InGeneron develops and manufactures biomedical equipment that is designed to fit into the workflow of an operating physician for the easy recovery of regenerative cells from the adipose tissue.

An efficient point-of-care processing system that isolates regenerative cells from adipose tissue has been developed. This system relies on a proprietary enzyme blend and centrifuge technology to isolate and prepare regenerative cells with high yield from adipose tissue within one hour after extraction.

Initial results in the veterinary space show that possible treatment areas include orthopedic injuries, osteoarthritis, incontinence, soft tissue reconstruction and non-healing wounds in animals.
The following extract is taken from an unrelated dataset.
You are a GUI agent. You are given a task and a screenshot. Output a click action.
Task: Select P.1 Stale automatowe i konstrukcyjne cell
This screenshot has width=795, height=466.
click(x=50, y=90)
=== Transpose RT System ===
Consisting of the disposables for processing and the Tissue Processing Unit, the Transpose RT System is InGeneron's system that allows for point-of-care preparation of regenerative cells. The collected tissue is processed with the InGeneron Tissue Processing Unit, which is a semi-automated, heatable centrifuge that is developed to process tissue prior to stem cell extraction and uses proprietary agitation to assist in the separation of the regenerative cells.
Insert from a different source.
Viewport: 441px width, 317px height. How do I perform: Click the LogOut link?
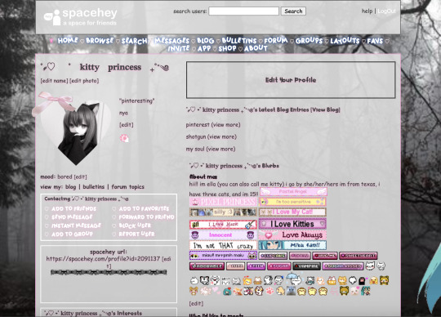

This system is used in conjunction with the Matrase enzyme that ensures a high yield of regenerative cells. The proprietary enzyme is designed to quickly and gently release from adipose tissue the adult regenerative cells.

=== Accessories ===
For the extraction and processing, InGeneron provides:
- Lipoaspiration Collection Kit
- Transpose® RT Lipoaspirate Processing System
- Transpose® RT Tissue Processing System
- SmartGraft 30 and SmartGraft 200 System for fat grafting procedures
For veterinarian use, InGeneron provides:
- Lipoaspirate Collection Kit
- ARC® Lipoaspirate Processing System (Quad-Pack of the Transpose RT Lipoaspirate Processing System, adapted for veterinary use)
- ARC® Tissue Processing System (Quad-Pack of the Transpose RT Tissue Processing System, adapted for veterinary use)
- ARC® Platelet-Rich-Plasma System

==Regulatory==
The InGeneron Processing Unit as well as disposable packs such as the Lipoaspiration Collection Kit, Transpose RT Lipoaspirate Processing Kit and the SmartGraft Systems are CE marked and meet the requirements of the applicable EC directive.

The Matrase enzymatic agent is manufactured mammalian origin free and in strict compliance with cGMP guidelines.

The SmartGraft 30 and SmartGraft 200 System have 510(k) approval in the US market.